The Mercator Projection
The Mercator Projection was one of the first important maps created by Europeans. It was produced by Gerard Mercator, a Flemish mapmaker who lent his name to his famous work.
On such a map, the east-west and north-south lines are straight lines. Because the world is round, this makes for some not-so-accurate geographical representations. Antarctica and Greenland, in particular, look far larger on a Mercator Projection than they are in real life.
However, the Mercator Projection does solve one of the basic problems of navigation: how to chart angles. By this time sailors had generally accepted the idea that the world was round, not flat.
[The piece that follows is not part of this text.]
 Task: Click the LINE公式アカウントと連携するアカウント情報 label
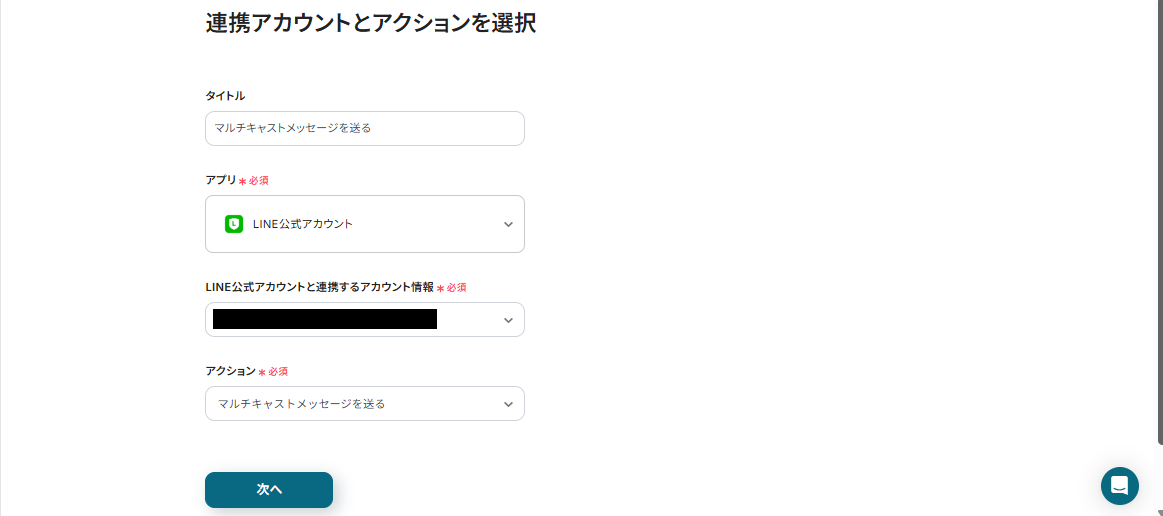click(x=319, y=287)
Yet maps were drawn on flat surfaces. Mercator's map has straight lines, which sailors can use to draw angles. The Mercator Projection also shows the entire globe on one sheet of paper, a novelty when the Projection was introduced.
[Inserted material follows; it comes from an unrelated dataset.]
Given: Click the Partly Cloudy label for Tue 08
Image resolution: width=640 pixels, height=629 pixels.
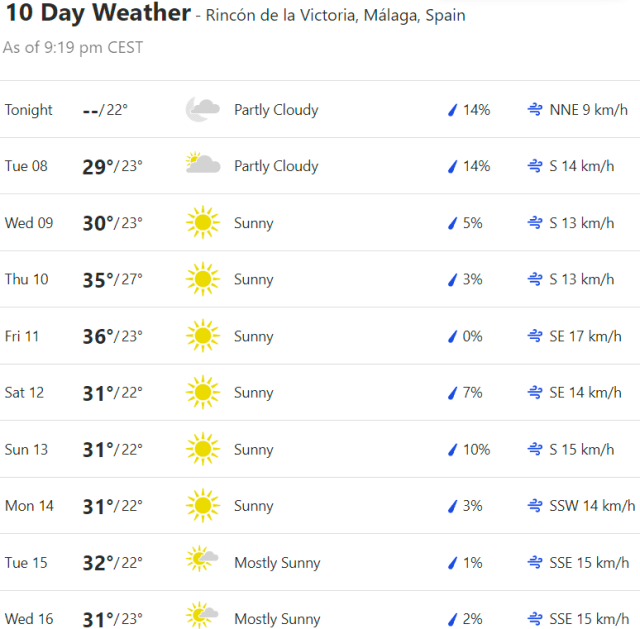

Look at the map below. Say that you want to sail from Brazil, from the easternmost tip of South America, to Senegal, the westernmost tip of Africa. Using a Mercator Projection and its grids, you can draw a straight line from Point A to Point B, figure out the angle of that line, set your compass on the number of degrees that you came up with, and set sail, confident in the knowledge that if you stayed on course, you would eventually reach your destination. Nowadays, we have computers to do this for us; back then, sailors had only their compasses and their sailing smarts. For them, the Mercator Projection was a revelation.